Throughout my running career, I’ve heard many folks complain about how difficult it is to back off the training and rest.  They claim to get restless and fidgety, bouncing off the walls with excess energy that is usually absorbed by intense training.  They can’t wait to be done with their break and get back to work.  I don’t understand.  I certainly don’t have this problem.  I’m beat and it’s time to taper.  And you know what?  I am absolutely looking forward to the rest.

If you are one of those people who can’t seem to enjoy your recovery, maybe you weren’t training hard enough in the first place.  Or maybe you need your head checked.  Maybe it’s the fact that downtime for me still means at least 50 miles a week and not stepping completely away from running.  Maybe you don't understand how important proper recovery is to advancing your fitness level.  Or maybe it’s just me.

I’m ready to not feel like a zombie anymore.  I’m looking forward to having fresh legs again.  I want to step out the door and run easy because the schedule says I’m supposed to, not because my body gives me no choice.  And I’m looking forward to the easy runs that turn into light tempos just because it feels good.

Rest is an integral part of the training plan.  If you train hard, but don’t allow your body to recover, then you never have a chance to rebuild and become stronger.  So go ahead, relax a little.  And don’t feel guilty.  You've earned it, right?  I know I have.

That’s my rant for the week.  Now let’s talk shop...

Monday was just easy mileage coming off of last weekend’s back-to-back long runs.  I headed to the track Tuesday but kept things very controlled.  6x1600m w/400m jog recovery averaging 5:10.   The legs were definitely tired, but it wasn’t a hard workout. 

After an easy run Wednesday, I cranked out another quality workout on Thursday.  3x5k in 17min (5:30 pace) w/2min recovery on a flat bike path.  That was a toughy.  Lots of little things were conspiring together trying to ruin this workout.  I’ll spare you the details, but suffice it to say that I had to push a little harder than I would have liked to keep this one on pace.  I did this workout as a dress rehearsal in my Team USA uniform just to make sure no unexpected issues cropped up on race day.  That was very motivating for about half a mile, but reality set it in shortly thereafter and I found that the team USA singlet unfortunately does not confer superhuman abilities. 

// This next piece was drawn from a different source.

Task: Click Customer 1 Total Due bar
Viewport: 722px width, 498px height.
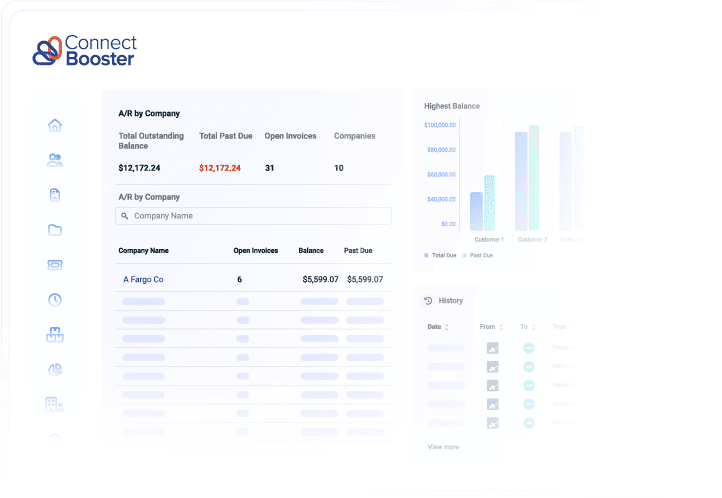Action: pos(476,211)
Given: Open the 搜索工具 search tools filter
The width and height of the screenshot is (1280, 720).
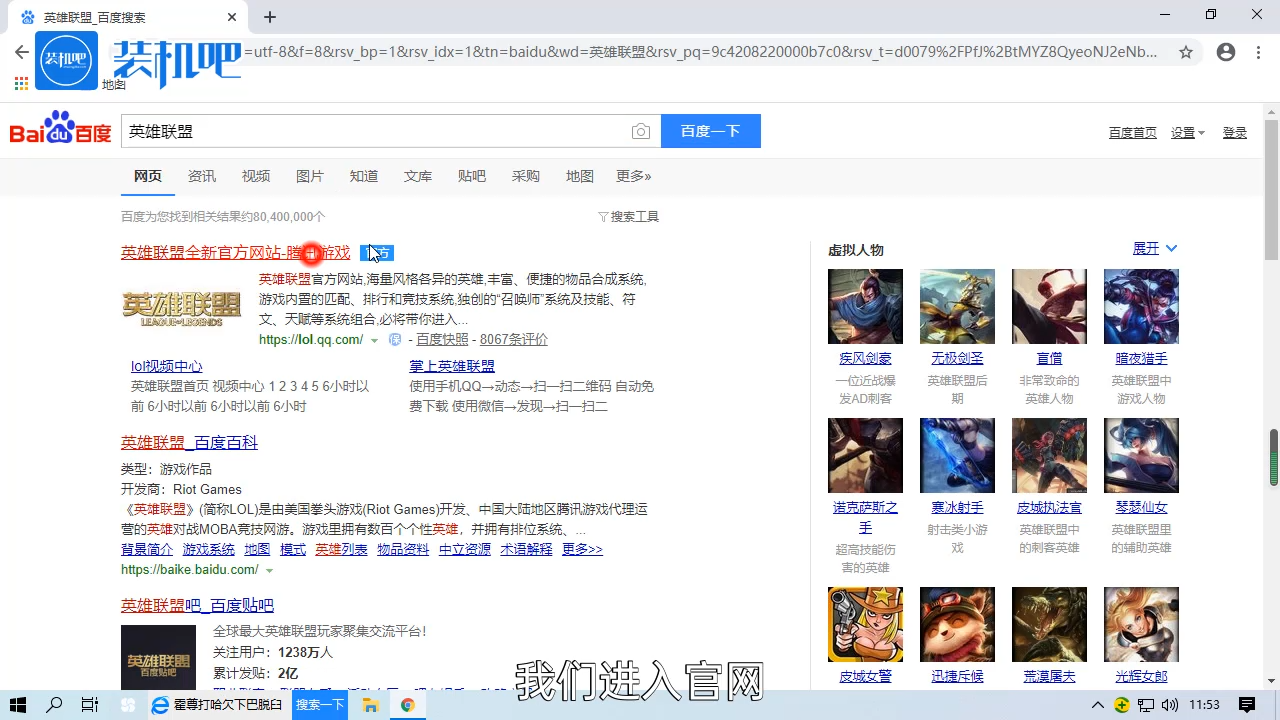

I took it easy Friday and got in 20 miles on Saturday but actually felt a little better.  Sunday was a 25 mile long run which I normally would have tried to run in a progressive fashion, but felt that a little discretion would be wise on this particular day.  I thought there would be little to gain and a lot to lose if I tried to force my tired legs through a hard effort this close to the World 100k.  I was tired, but I made it through with a little help from some friends.

That closes out one of the most aggressive weeks of training in my running career reaching 110 miles including two hard speed workouts on just 7 runs.  But more than that, the past 3 weeks have been an incredibly solid period of training that has left me understandably tired.  It’s now time to bring down the mileage and ease off the speed just a bit. 

I’m confident, fit, and excited about the 100k.  I really believe the US men’s team has a good chance to improve on last year’s second place finish to Japan, and I hope I can be a scoring member of the team that brings home the gold.

1 comment:

  1. "I’m beat and it’s time to taper. And you know what? I am absolutely looking forward to the rest."

    AMEN BROTHER! Bonus: my wife likes being around me again....and I might even have energy to wrestle with my boys.

    Looking forward to following your progress at the Championships. Quoting Christopher Walken: "Represent!"